A: Mindful of the tradition spanning over 500 years of good relations with Iran, Poland has always tried to serve as a bridge between Iran and the European Union. In our joint history we can find several unique moments that have showed our mutual respect and friendship. Being an influential member of the European Union, we encourage both sides to develop European-Iranian relations in spirit of mutual respect and friendship, on the model of Polish-Iranian relations.
Q: What are the potential areas of cooperation between Iran and Poland?
A: There is room for cooperation in the areas of heavy industry, oil and gas, petrochemicals, and green technology.
Since visit to Tehran of the deputy Minister of Economy Mr. Andrzej Dycha in February 2013, Poland has been following strategy of boosting economic cooperation with Iran in sectors which are not under international restrictions. Poland sees Iran as a market with big opportunities. Currently, we see potential in such fields as e.g. agriculture (including machinery), pharmaceutical and medical products and green technology. Poland has got a significant experience in coal mining, in the past Polish companies had been active in Iran, thus this field also should be taken into consideration. In such fields as oil and gas or petrochemicals Poland has to comply with international regulations, which cannot be breached by our companies. However, in case of easing of sanctions in those sectors, Poland certainly will be interested in looking for business opportunities in Iran.

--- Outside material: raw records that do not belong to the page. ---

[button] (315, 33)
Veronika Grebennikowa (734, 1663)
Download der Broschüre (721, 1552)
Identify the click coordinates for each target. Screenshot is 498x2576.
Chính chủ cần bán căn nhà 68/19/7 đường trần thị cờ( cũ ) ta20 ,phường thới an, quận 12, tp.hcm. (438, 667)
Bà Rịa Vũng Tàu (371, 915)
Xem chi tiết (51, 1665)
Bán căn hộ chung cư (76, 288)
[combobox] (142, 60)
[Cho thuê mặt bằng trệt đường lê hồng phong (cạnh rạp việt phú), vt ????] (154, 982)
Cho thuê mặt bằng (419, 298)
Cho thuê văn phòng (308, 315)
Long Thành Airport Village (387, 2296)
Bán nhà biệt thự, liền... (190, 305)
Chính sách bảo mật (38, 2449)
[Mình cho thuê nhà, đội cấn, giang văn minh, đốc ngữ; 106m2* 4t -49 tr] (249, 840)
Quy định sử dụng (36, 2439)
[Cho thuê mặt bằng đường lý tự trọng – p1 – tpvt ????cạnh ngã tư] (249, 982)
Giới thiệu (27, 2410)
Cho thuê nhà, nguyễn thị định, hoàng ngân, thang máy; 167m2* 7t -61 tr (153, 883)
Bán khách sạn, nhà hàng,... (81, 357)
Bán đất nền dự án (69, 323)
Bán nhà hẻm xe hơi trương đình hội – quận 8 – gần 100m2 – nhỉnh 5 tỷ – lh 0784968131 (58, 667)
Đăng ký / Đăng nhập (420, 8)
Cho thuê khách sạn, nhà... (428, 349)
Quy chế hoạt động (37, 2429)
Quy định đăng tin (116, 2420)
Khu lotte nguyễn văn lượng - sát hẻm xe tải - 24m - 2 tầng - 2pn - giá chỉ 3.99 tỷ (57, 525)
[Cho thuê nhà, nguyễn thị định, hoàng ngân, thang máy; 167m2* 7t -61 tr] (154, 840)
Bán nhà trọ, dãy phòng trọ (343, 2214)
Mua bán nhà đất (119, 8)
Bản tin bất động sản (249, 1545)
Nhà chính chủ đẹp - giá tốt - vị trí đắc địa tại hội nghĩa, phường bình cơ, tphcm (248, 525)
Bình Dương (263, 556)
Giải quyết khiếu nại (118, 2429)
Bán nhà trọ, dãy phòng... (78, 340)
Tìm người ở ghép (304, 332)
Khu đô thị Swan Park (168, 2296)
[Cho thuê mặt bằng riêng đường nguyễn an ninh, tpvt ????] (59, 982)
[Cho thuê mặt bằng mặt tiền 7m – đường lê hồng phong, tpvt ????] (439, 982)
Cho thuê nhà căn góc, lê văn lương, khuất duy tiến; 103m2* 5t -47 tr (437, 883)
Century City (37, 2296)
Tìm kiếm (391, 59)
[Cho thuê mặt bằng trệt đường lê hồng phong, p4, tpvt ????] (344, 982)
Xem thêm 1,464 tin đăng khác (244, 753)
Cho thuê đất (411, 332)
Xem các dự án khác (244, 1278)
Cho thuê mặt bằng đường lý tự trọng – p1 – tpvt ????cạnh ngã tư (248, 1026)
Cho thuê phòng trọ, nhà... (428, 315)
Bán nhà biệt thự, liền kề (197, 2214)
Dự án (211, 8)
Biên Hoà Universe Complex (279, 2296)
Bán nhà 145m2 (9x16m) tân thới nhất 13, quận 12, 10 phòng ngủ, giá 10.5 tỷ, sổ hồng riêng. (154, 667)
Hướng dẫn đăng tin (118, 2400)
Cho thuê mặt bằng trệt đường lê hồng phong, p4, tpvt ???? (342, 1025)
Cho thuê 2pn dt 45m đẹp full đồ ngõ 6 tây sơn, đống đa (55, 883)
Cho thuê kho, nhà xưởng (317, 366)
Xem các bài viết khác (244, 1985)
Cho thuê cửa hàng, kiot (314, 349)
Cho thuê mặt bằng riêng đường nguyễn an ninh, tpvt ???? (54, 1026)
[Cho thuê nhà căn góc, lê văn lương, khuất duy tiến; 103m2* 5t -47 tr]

Q: Please explain about cultural cooperation between the two states as well.
A: The cultural cooperation is one of the most important pillars in our bilateral relations. The Polish Embassy in Tehran tries to show to the Iranian audience the Polish culture and art – we try to promote our theater, music and cinema in Iran.
Polish students can study the Persian language and the Persian culture in three universities: in Warsaw, Cracow and Poznan. We do hope that soon the Polish side, together with Iranian authorities, will be able to open classes of Polish language in Iran. We are also ready to send our archeologists and conservators to help their Iranian colleagues to preserve your heritage.
We also hope that this year we will sign a new agreement on cooperation in the fields of culture, education and science.
A: Poland supports Ukraine’s pro-European aspirations and the building of its state based on the rule of law. We hope for democratization, the start of reforms and a renewal of public life in line with the expectations of the Ukrainian people.
We appeal for all the changes to be carried out by respecting Ukraine’s independence, its sovereignty, territorial integrity and security of its borders. We hope that the process of changes will be conducted in a spirit of compromise, without resorting to acts of violence and lawlessness.
Polish Foreign Minister Radoslaw Sikorski and French and German foreign ministers went to Kyiv on a mediation mission organized on the behalf of the European Union. This visit of Mr. Radoslaw Sikorski has cast light on the importance Ukraine has for Poland.